** Opening INFORMATION SHOWN block **

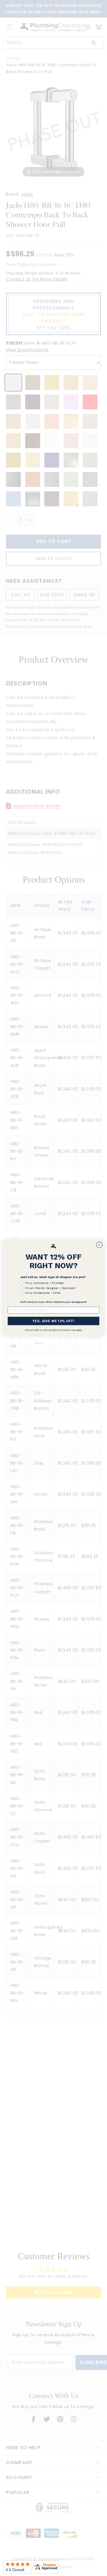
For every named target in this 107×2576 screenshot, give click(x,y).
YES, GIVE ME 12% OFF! (53, 1321)
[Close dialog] (100, 1245)
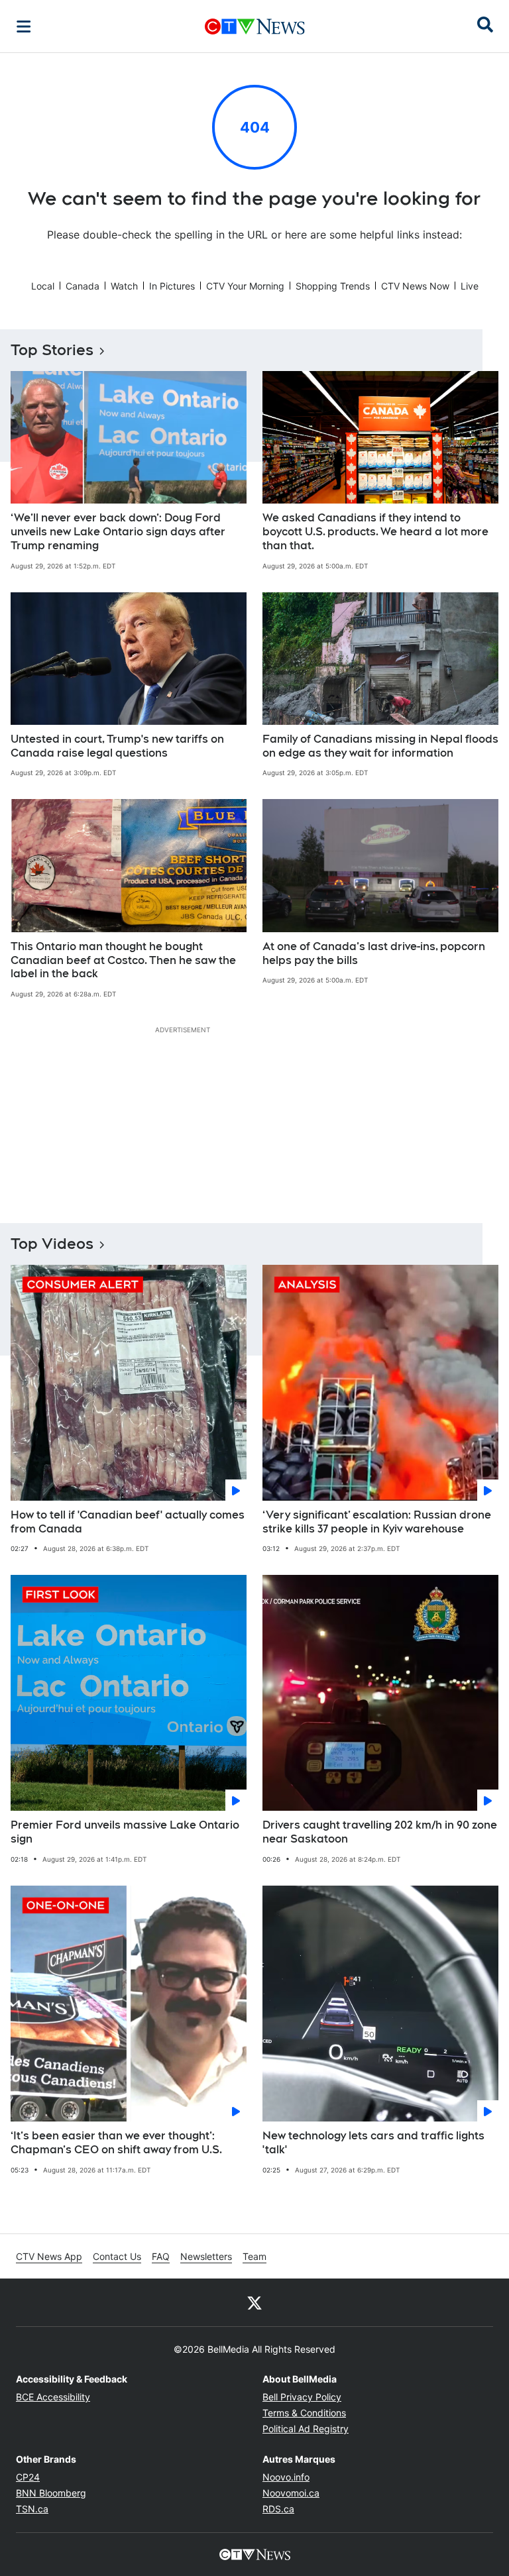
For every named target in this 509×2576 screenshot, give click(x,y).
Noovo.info (286, 2477)
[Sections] (24, 26)
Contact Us (117, 2256)
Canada (82, 286)
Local (42, 286)
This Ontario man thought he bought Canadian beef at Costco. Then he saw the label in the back (123, 960)
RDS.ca (278, 2508)
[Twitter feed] (254, 2302)
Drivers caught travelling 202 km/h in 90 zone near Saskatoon (379, 1832)
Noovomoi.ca (290, 2492)
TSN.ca (32, 2508)
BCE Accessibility (53, 2396)
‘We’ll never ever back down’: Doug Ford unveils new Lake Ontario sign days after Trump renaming (118, 531)
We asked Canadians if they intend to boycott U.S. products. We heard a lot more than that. (375, 531)
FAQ (161, 2256)
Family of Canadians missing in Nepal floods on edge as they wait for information (380, 746)
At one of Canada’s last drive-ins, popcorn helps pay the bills (373, 953)
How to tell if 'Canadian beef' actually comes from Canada (128, 1522)
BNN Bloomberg (51, 2492)
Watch (124, 286)
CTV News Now (415, 286)
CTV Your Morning (245, 286)
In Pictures (172, 286)
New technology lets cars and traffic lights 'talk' (373, 2142)
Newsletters (206, 2256)
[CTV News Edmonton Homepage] (255, 26)
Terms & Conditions (304, 2412)
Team (254, 2256)
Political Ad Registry (305, 2428)
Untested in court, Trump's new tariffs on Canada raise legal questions (117, 746)
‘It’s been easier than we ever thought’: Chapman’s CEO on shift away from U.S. (116, 2142)
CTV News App (49, 2256)
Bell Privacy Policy (301, 2396)
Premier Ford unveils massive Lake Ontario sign (125, 1832)
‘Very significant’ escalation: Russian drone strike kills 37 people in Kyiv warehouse (376, 1522)
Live (470, 286)
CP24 (28, 2477)
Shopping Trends (333, 286)
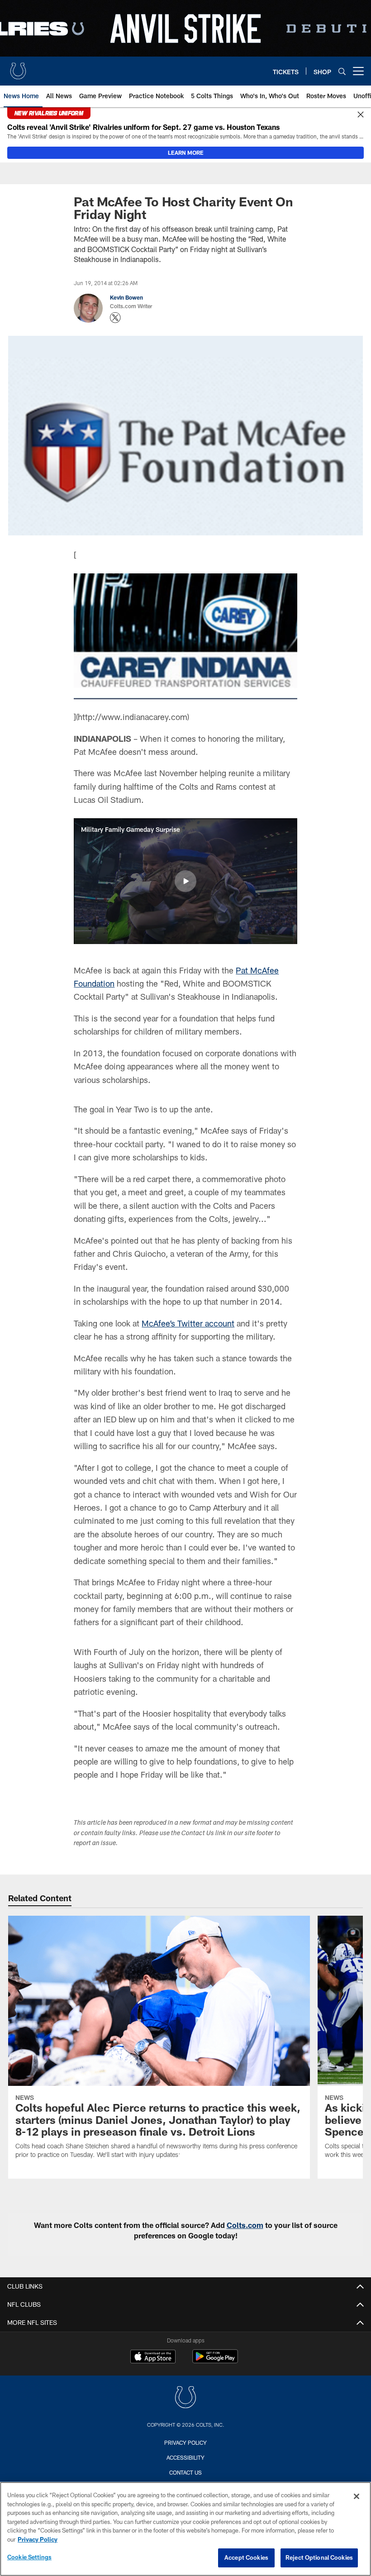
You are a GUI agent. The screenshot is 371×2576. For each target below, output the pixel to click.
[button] (185, 881)
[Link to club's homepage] (18, 67)
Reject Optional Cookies (319, 2557)
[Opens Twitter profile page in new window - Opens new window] (115, 317)
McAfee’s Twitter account (188, 1323)
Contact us (185, 2472)
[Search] (342, 71)
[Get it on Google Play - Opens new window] (215, 2361)
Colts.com (245, 2225)
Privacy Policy (185, 2442)
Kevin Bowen (126, 297)
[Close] (360, 115)
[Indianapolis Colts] (185, 2398)
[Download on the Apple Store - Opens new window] (153, 2357)
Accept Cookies (246, 2557)
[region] (185, 2529)
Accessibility (185, 2457)
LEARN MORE (186, 152)
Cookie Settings (29, 2557)
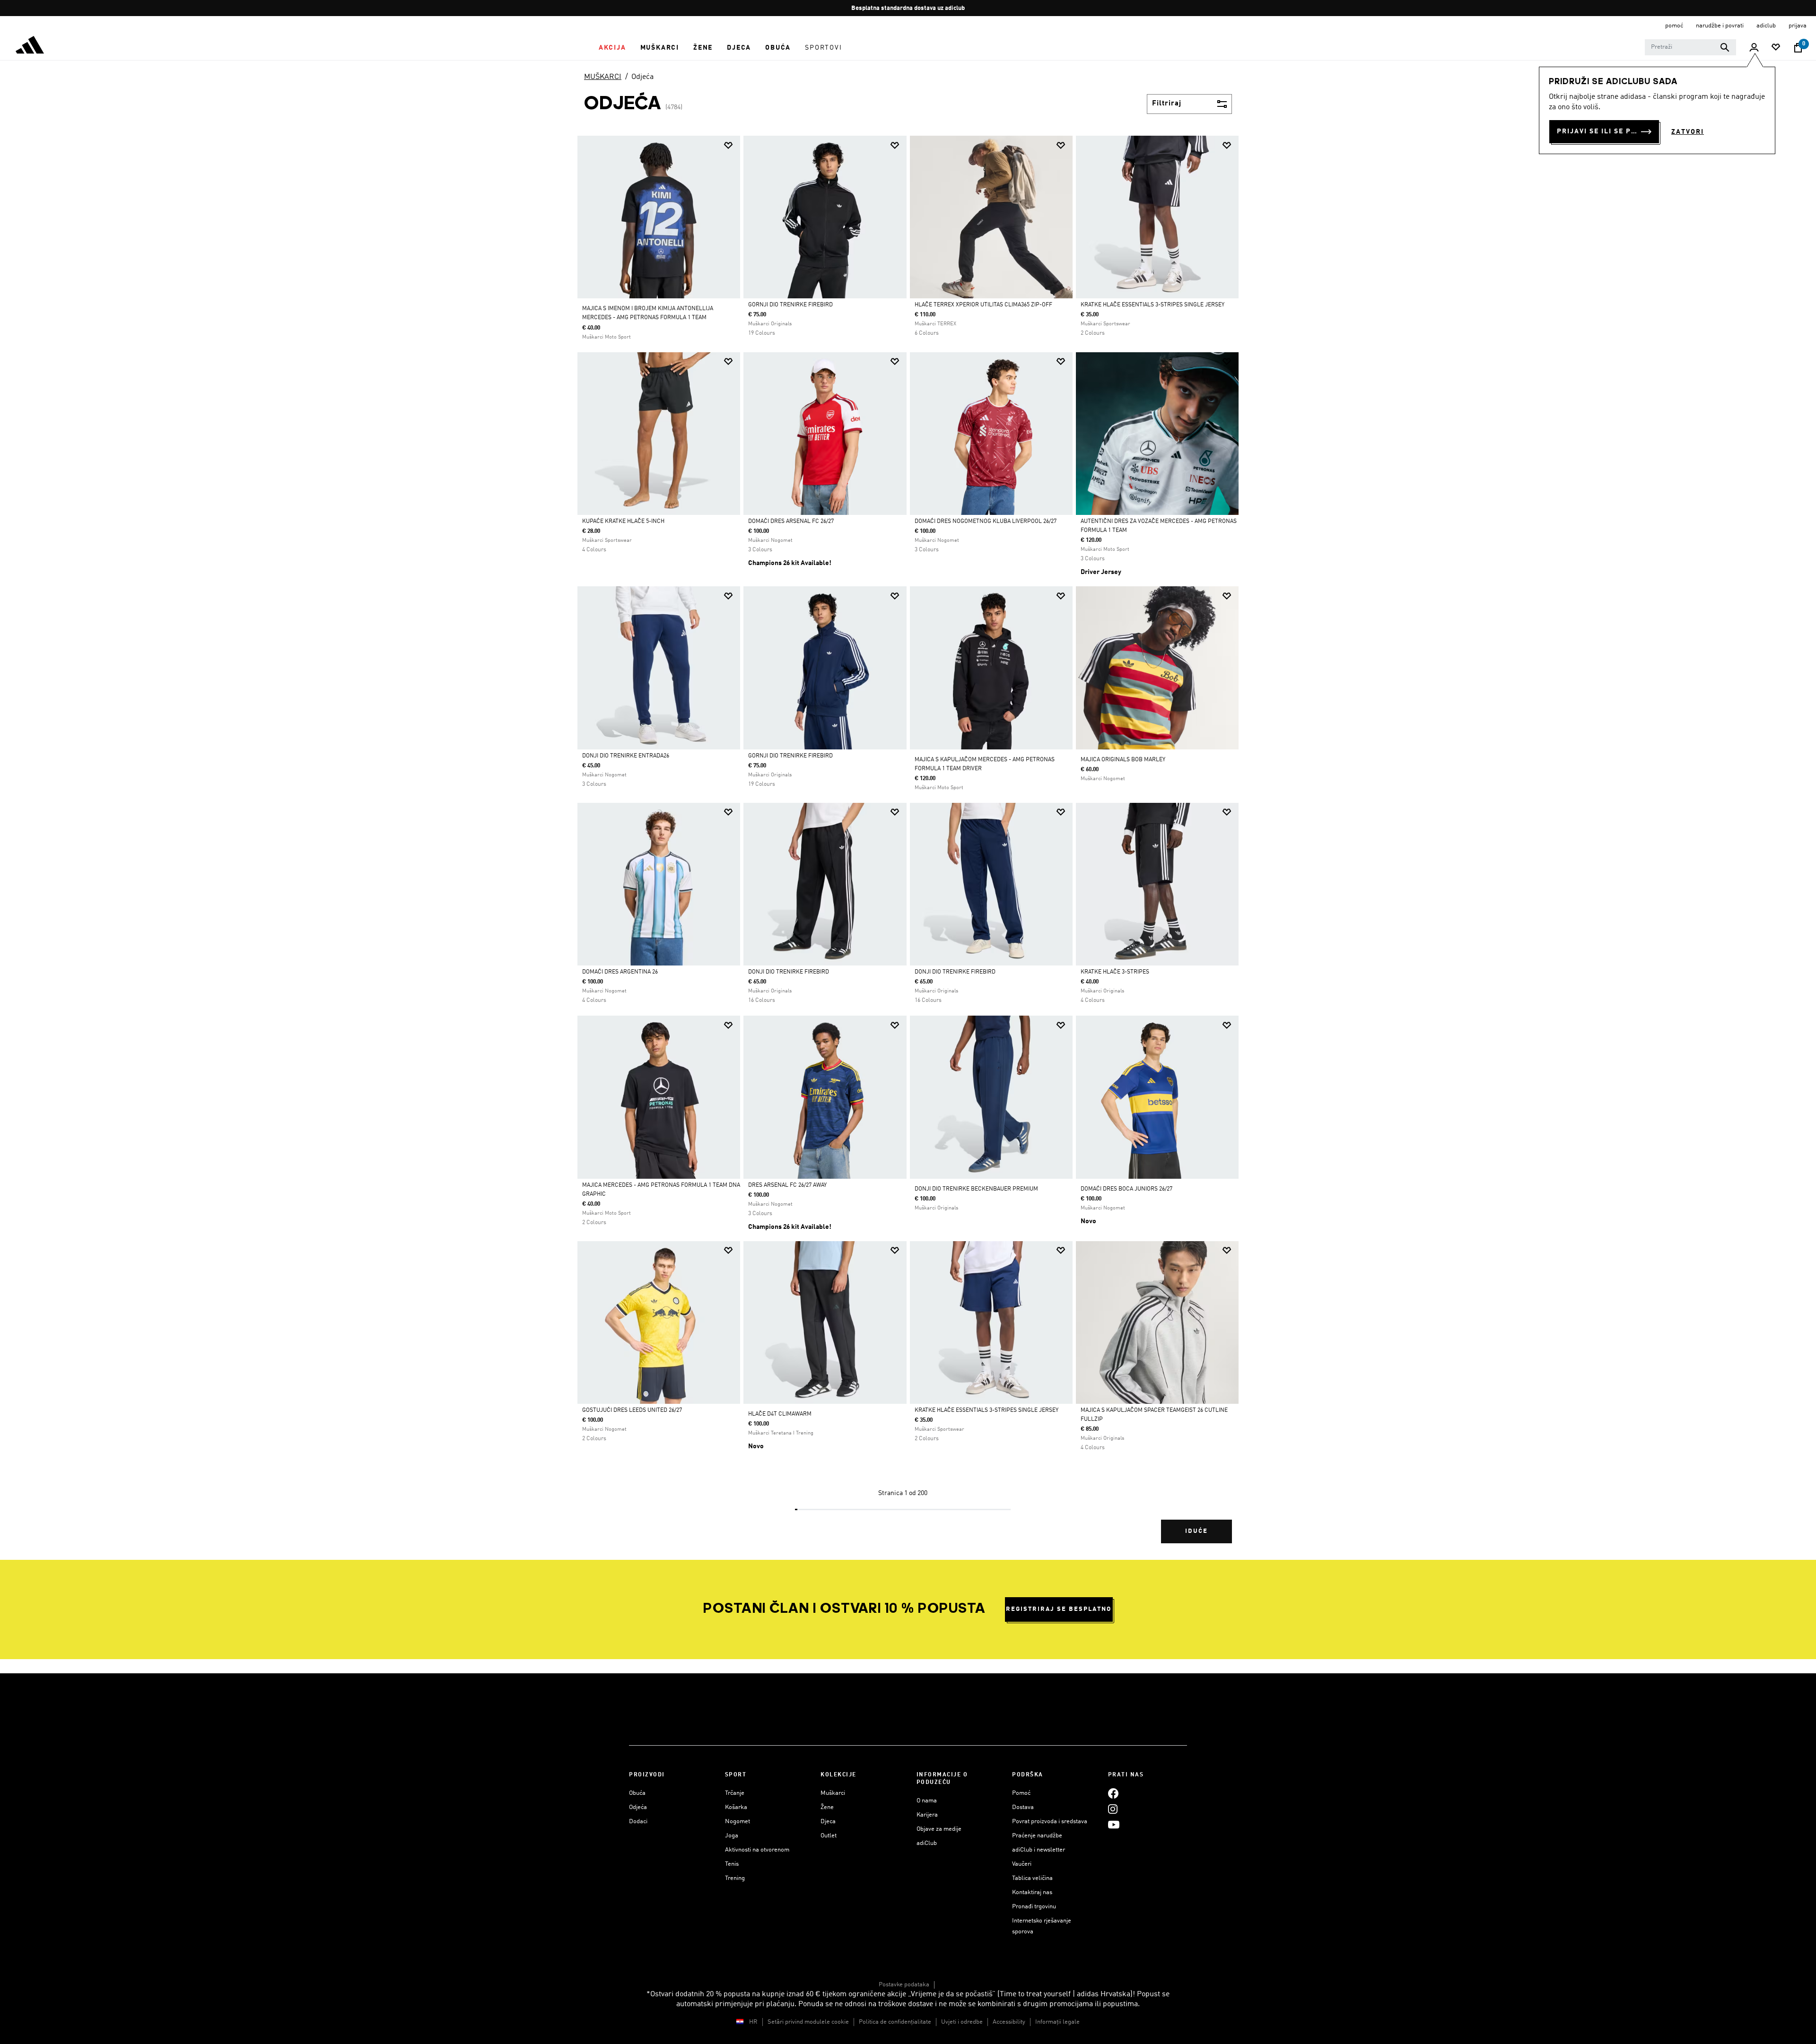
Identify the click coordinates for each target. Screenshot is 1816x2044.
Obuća (637, 1793)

** Closing INFORMATION SHOWN block **

◆ WHAT THIS TASK INVOLVES
Repeat each entry precisely as it appears. Leave the pictures out.

◆ TASK SOLUTION
For every named target in this 107×2576 screenshot, give click(x,y).
YES, GIVE ME 12% OFF! (53, 1321)
[Close dialog] (100, 1245)
For every named target in this 509×2576 screenshot, give click(x,y).
Noovo.info (286, 2477)
[Sections] (24, 26)
Contact Us (117, 2256)
Canada (82, 286)
Local (42, 286)
This Ontario man thought he bought Canadian beef at Costco. Then he saw the label in the back (123, 960)
RDS.ca (278, 2508)
[Twitter feed] (254, 2302)
Drivers caught travelling 202 km/h in 90 zone near Saskatoon (379, 1832)
Noovomoi.ca (290, 2492)
TSN.ca (32, 2508)
BCE Accessibility (53, 2396)
‘We’ll never ever back down’: Doug Ford unveils new Lake Ontario sign days after Trump renaming (118, 531)
We asked Canadians if they intend to boycott U.S. products. We heard a lot more than that. (375, 531)
FAQ (161, 2256)
Family of Canadians missing in Nepal floods on edge as they wait for information (380, 746)
At one of Canada’s last drive-ins, popcorn helps pay the bills (373, 953)
How to tell if 'Canadian beef' actually comes from Canada (128, 1522)
BNN Bloomberg (51, 2492)
Watch (124, 286)
CTV News Now (415, 286)
CTV Your Morning (245, 286)
In Pictures (172, 286)
New technology lets cars and traffic lights 'talk' (373, 2142)
Newsletters (206, 2256)
[CTV News Edmonton Homepage] (255, 26)
Terms & Conditions (304, 2412)
Team (254, 2256)
Political Ad Registry (305, 2428)
Untested in court, Trump's new tariffs on Canada raise legal questions (117, 746)
‘It’s been easier than we ever thought’: Chapman’s CEO on shift away from U.S. (116, 2142)
CTV News App (49, 2256)
Bell Privacy Policy (301, 2396)
Premier Ford unveils massive Lake Ontario sign (125, 1832)
‘Very significant’ escalation: Russian drone strike kills 37 people in Kyiv warehouse (376, 1522)
Live (470, 286)
CP24 (28, 2477)
Shopping Trends (333, 286)
You are a GUI agent. The screenshot is 371×2576. For each target below, output the pixel to click.
[button] (185, 881)
[Link to club's homepage] (18, 67)
Reject Optional Cookies (319, 2557)
[Opens Twitter profile page in new window - Opens new window] (115, 317)
McAfee’s Twitter account (188, 1323)
Contact us (185, 2472)
[Search] (342, 71)
[Get it on Google Play - Opens new window] (215, 2361)
Colts.com (245, 2225)
Privacy Policy (185, 2442)
Kevin Bowen (126, 297)
[Close] (360, 115)
[Indianapolis Colts] (185, 2398)
[Download on the Apple Store - Opens new window] (153, 2357)
Accept Cookies (246, 2557)
[region] (185, 2529)
Accessibility (185, 2457)
LEARN MORE (186, 152)
Cookie Settings (29, 2557)
Identify the click coordinates for each target. Screenshot is 1816x2044.
Obuća (637, 1793)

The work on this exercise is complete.